- TASK GOAL -
Format the material below as a JSON list of strings, one string per line, from the start of the material through the line containing "tap(69, 383)", with both ends included and blank lines dropped. Leave out the pictures.

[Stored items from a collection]
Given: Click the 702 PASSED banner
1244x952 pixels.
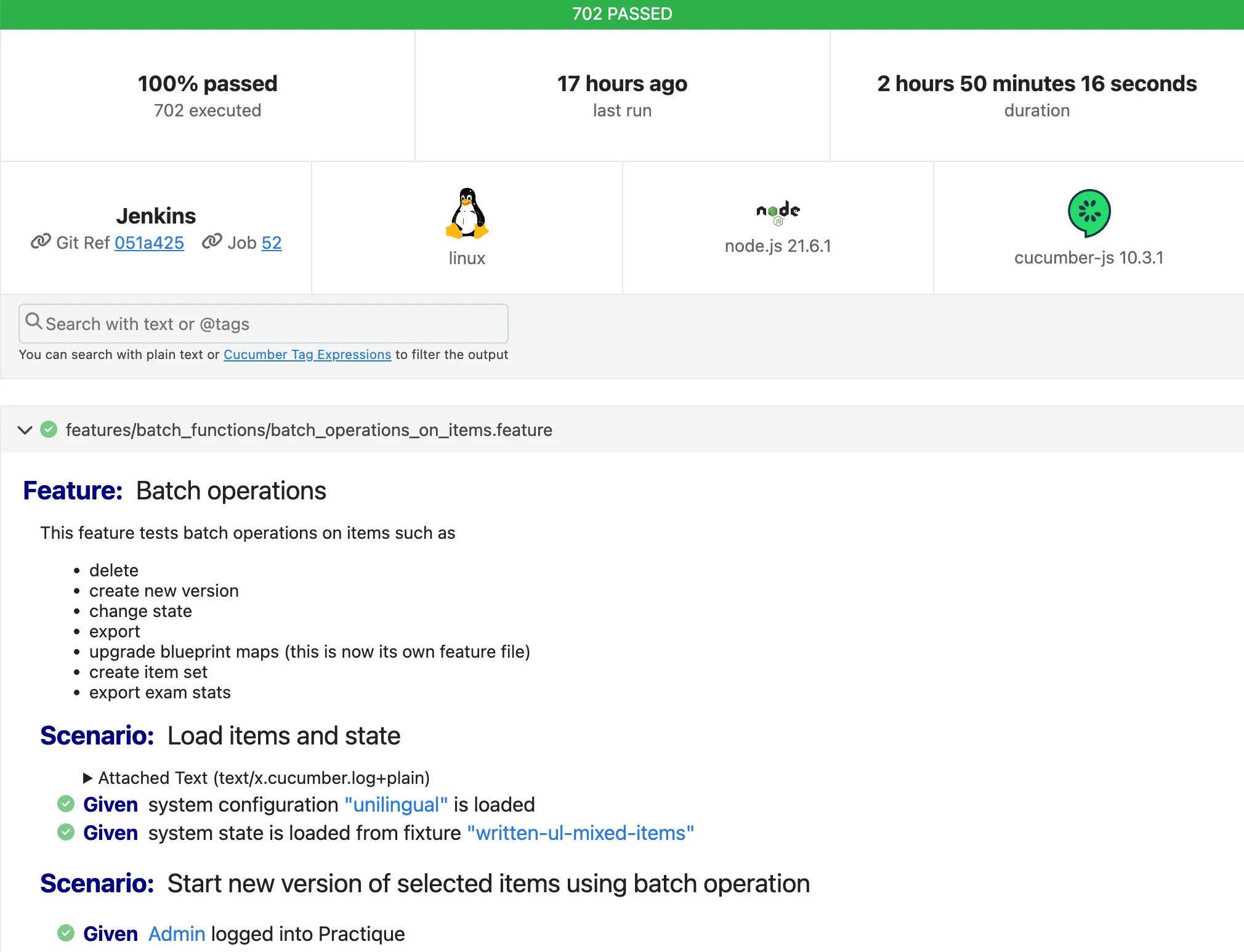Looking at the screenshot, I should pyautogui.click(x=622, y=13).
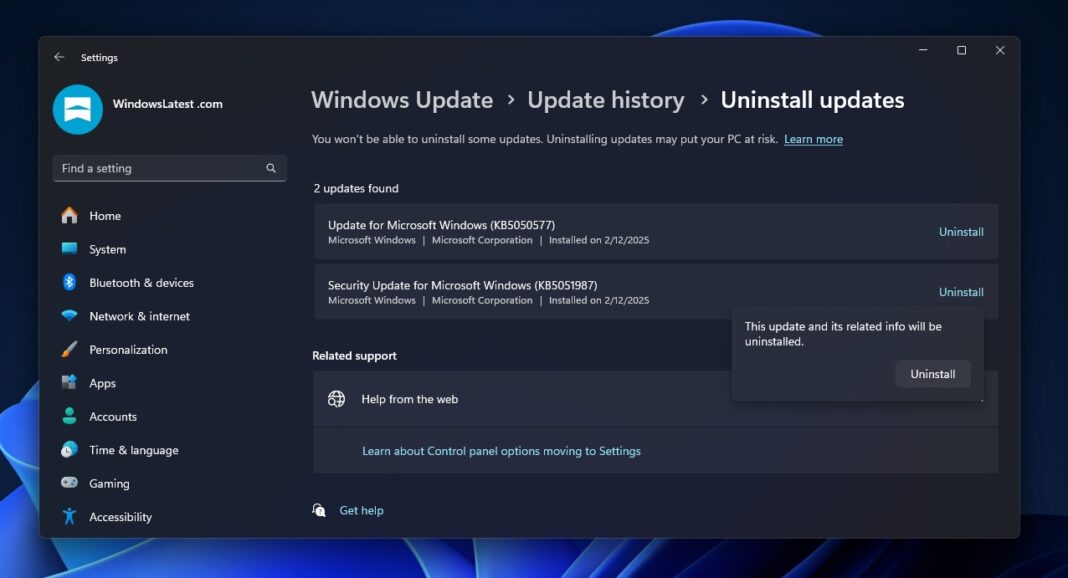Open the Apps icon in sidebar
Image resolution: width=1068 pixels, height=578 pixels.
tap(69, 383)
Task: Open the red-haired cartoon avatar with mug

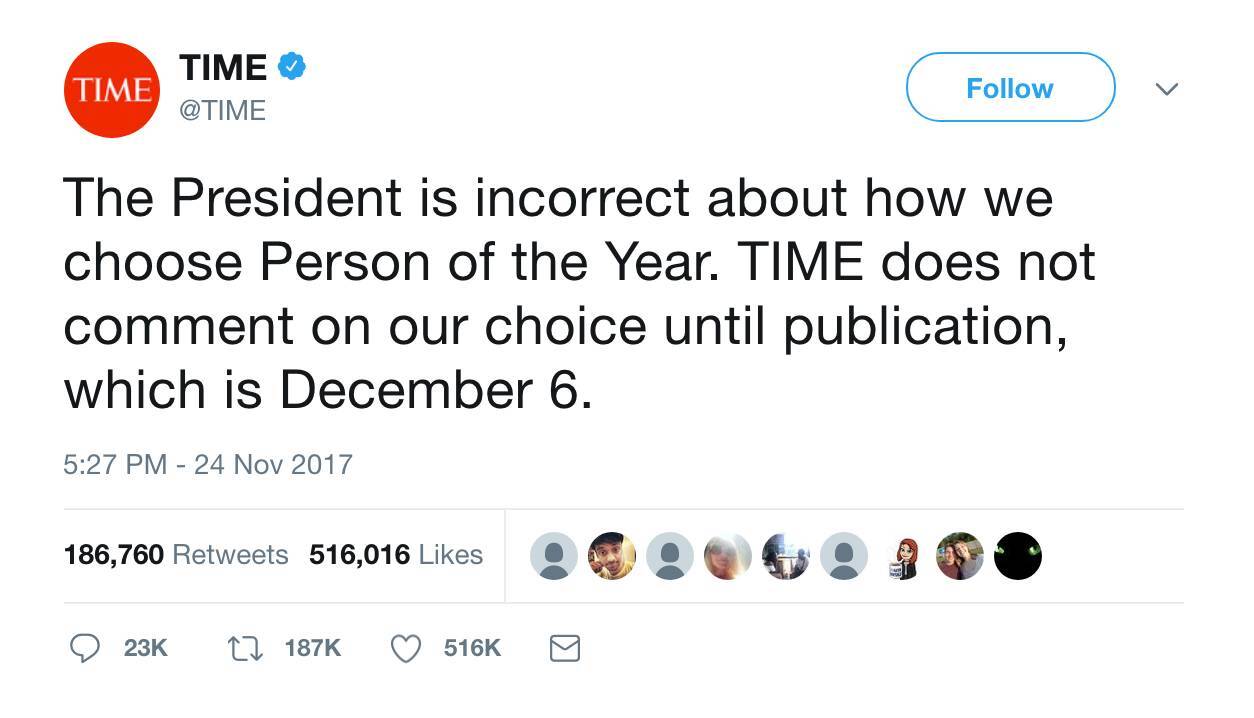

- RESULT FOR THIS TASK -
[
  "Given: Click the 702 PASSED banner",
  "1244x952 pixels.",
  "Looking at the screenshot, I should pyautogui.click(x=622, y=13).",
  "Open the Apps icon in sidebar",
  "Image resolution: width=1068 pixels, height=578 pixels.",
  "tap(69, 383)"
]